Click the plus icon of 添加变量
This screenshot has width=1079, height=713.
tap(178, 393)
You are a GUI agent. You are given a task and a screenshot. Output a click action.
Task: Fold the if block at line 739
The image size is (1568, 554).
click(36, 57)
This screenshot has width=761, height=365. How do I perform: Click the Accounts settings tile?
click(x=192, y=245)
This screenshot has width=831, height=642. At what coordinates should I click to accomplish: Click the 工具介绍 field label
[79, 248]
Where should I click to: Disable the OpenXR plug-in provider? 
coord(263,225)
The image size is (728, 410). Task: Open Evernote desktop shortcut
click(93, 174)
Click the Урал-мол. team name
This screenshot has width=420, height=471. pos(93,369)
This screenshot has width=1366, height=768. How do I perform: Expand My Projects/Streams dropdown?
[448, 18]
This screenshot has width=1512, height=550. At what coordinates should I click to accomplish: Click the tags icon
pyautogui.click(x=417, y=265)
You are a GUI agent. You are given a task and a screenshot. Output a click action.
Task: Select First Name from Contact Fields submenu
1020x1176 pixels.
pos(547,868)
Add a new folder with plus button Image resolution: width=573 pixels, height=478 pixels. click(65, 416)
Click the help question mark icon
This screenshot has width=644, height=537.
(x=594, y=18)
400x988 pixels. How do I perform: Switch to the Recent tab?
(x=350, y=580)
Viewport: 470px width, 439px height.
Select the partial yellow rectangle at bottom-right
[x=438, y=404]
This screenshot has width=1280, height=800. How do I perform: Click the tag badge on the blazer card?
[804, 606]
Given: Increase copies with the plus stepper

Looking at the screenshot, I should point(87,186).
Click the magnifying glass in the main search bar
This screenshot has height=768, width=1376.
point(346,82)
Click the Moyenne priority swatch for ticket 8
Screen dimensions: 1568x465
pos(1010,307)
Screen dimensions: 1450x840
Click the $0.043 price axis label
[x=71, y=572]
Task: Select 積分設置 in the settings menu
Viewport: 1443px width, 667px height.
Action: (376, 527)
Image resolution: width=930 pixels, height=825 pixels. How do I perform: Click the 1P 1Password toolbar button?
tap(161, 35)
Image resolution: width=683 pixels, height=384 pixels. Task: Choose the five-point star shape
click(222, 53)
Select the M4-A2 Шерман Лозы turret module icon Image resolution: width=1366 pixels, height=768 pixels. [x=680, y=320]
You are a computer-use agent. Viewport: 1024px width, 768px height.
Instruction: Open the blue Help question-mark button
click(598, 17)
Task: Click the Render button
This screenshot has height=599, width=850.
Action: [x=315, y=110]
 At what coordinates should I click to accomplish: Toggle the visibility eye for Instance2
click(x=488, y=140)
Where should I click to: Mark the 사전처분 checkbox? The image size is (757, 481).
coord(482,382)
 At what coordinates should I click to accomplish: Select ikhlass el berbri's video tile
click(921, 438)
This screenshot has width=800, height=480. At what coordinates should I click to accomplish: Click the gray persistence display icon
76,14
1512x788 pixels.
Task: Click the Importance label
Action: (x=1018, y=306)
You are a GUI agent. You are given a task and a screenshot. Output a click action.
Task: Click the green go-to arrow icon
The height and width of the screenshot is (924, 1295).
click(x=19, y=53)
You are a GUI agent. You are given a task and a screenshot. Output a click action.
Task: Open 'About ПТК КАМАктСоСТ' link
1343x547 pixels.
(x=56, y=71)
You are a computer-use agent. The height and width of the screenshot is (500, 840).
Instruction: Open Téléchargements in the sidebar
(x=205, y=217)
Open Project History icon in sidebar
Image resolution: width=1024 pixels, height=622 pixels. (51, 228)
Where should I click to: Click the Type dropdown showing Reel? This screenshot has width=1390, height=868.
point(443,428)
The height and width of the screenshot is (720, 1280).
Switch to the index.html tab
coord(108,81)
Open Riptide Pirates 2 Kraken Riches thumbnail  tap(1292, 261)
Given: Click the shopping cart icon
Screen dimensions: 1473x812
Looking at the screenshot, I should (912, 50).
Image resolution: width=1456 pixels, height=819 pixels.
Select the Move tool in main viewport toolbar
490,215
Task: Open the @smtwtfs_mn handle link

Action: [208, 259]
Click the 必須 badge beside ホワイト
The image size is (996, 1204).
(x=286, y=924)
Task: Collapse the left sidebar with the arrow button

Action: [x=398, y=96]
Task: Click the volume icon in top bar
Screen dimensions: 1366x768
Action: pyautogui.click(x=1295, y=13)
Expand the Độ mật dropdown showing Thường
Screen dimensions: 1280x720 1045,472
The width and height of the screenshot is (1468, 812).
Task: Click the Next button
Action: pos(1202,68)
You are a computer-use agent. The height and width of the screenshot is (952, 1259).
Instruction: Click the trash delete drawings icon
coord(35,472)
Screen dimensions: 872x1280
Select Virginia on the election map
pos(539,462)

Task instructions -> Output all of the data again. Match it exactly.

Expected output ->
Click the plus icon of 添加变量
This screenshot has width=1079, height=713.
tap(178, 393)
You are a GUI agent. You are given a task and a screenshot. Output a click action.
Task: Fold the if block at line 739
The image size is (1568, 554).
click(36, 57)
This screenshot has width=761, height=365. How do I perform: Click the Accounts settings tile?
click(x=192, y=245)
This screenshot has width=831, height=642. At what coordinates should I click to accomplish: Click the 工具介绍 field label
[79, 248]
Where should I click to: Disable the OpenXR plug-in provider? 
coord(263,225)
The image size is (728, 410). Task: Open Evernote desktop shortcut
click(93, 174)
Click the Урал-мол. team name
This screenshot has width=420, height=471. pos(93,369)
This screenshot has width=1366, height=768. How do I perform: Expand My Projects/Streams dropdown?
[448, 18]
This screenshot has width=1512, height=550. At what coordinates should I click to accomplish: Click the tags icon
pyautogui.click(x=417, y=265)
You are a GUI agent. You are given a task and a screenshot. Output a click action.
Task: Select First Name from Contact Fields submenu
1020x1176 pixels.
pos(547,868)
Add a new folder with plus button Image resolution: width=573 pixels, height=478 pixels. click(65, 416)
Click the help question mark icon
This screenshot has width=644, height=537.
(x=594, y=18)
400x988 pixels. How do I perform: Switch to the Recent tab?
(x=350, y=580)
Viewport: 470px width, 439px height.
Select the partial yellow rectangle at bottom-right
[x=438, y=404]
This screenshot has width=1280, height=800. How do I perform: Click the tag badge on the blazer card?
[804, 606]
Given: Increase copies with the plus stepper

Looking at the screenshot, I should point(87,186).
Click the magnifying glass in the main search bar
This screenshot has height=768, width=1376.
point(346,82)
Click the Moyenne priority swatch for ticket 8
Screen dimensions: 1568x465
pos(1010,307)
Screen dimensions: 1450x840
Click the $0.043 price axis label
[x=71, y=572]
Task: Select 積分設置 in the settings menu
Viewport: 1443px width, 667px height.
Action: (376, 527)
Image resolution: width=930 pixels, height=825 pixels. How do I perform: Click the 1P 1Password toolbar button?
tap(161, 35)
Image resolution: width=683 pixels, height=384 pixels. Task: Choose the five-point star shape
click(222, 53)
Select the M4-A2 Шерман Лозы turret module icon Image resolution: width=1366 pixels, height=768 pixels. [x=680, y=320]
You are a computer-use agent. Viewport: 1024px width, 768px height.
Instruction: Open the blue Help question-mark button
click(598, 17)
Task: Click the Render button
This screenshot has height=599, width=850.
Action: [x=315, y=110]
 At what coordinates should I click to accomplish: Toggle the visibility eye for Instance2
click(x=488, y=140)
Where should I click to: Mark the 사전처분 checkbox? The image size is (757, 481).
coord(482,382)
 At what coordinates should I click to accomplish: Select ikhlass el berbri's video tile
click(921, 438)
This screenshot has width=800, height=480. At what coordinates should I click to accomplish: Click the gray persistence display icon
76,14
1512x788 pixels.
Task: Click the Importance label
Action: (x=1018, y=306)
You are a GUI agent. You are given a task and a screenshot. Output a click action.
Task: Click the green go-to arrow icon
The height and width of the screenshot is (924, 1295).
click(x=19, y=53)
You are a GUI agent. You are given a task and a screenshot. Output a click action.
Task: Open 'About ПТК КАМАктСоСТ' link
1343x547 pixels.
(x=56, y=71)
You are a computer-use agent. The height and width of the screenshot is (500, 840).
Instruction: Open Téléchargements in the sidebar
(x=205, y=217)
Open Project History icon in sidebar
Image resolution: width=1024 pixels, height=622 pixels. (51, 228)
Where should I click to: Click the Type dropdown showing Reel? This screenshot has width=1390, height=868.
point(443,428)
The height and width of the screenshot is (720, 1280).
Switch to the index.html tab
coord(108,81)
Open Riptide Pirates 2 Kraken Riches thumbnail  tap(1292, 261)
Given: Click the shopping cart icon
Screen dimensions: 1473x812
Looking at the screenshot, I should (912, 50).
Image resolution: width=1456 pixels, height=819 pixels.
Select the Move tool in main viewport toolbar
490,215
Task: Open the @smtwtfs_mn handle link

Action: [208, 259]
Click the 必須 badge beside ホワイト
The image size is (996, 1204).
(x=286, y=924)
Task: Collapse the left sidebar with the arrow button

Action: [x=398, y=96]
Task: Click the volume icon in top bar
Screen dimensions: 1366x768
Action: pyautogui.click(x=1295, y=13)
Expand the Độ mật dropdown showing Thường
Screen dimensions: 1280x720 1045,472
The width and height of the screenshot is (1468, 812).
Task: Click the Next button
Action: pos(1202,68)
You are a computer-use agent. The height and width of the screenshot is (952, 1259).
Instruction: Click the trash delete drawings icon
coord(35,472)
Screen dimensions: 872x1280
Select Virginia on the election map
pos(539,462)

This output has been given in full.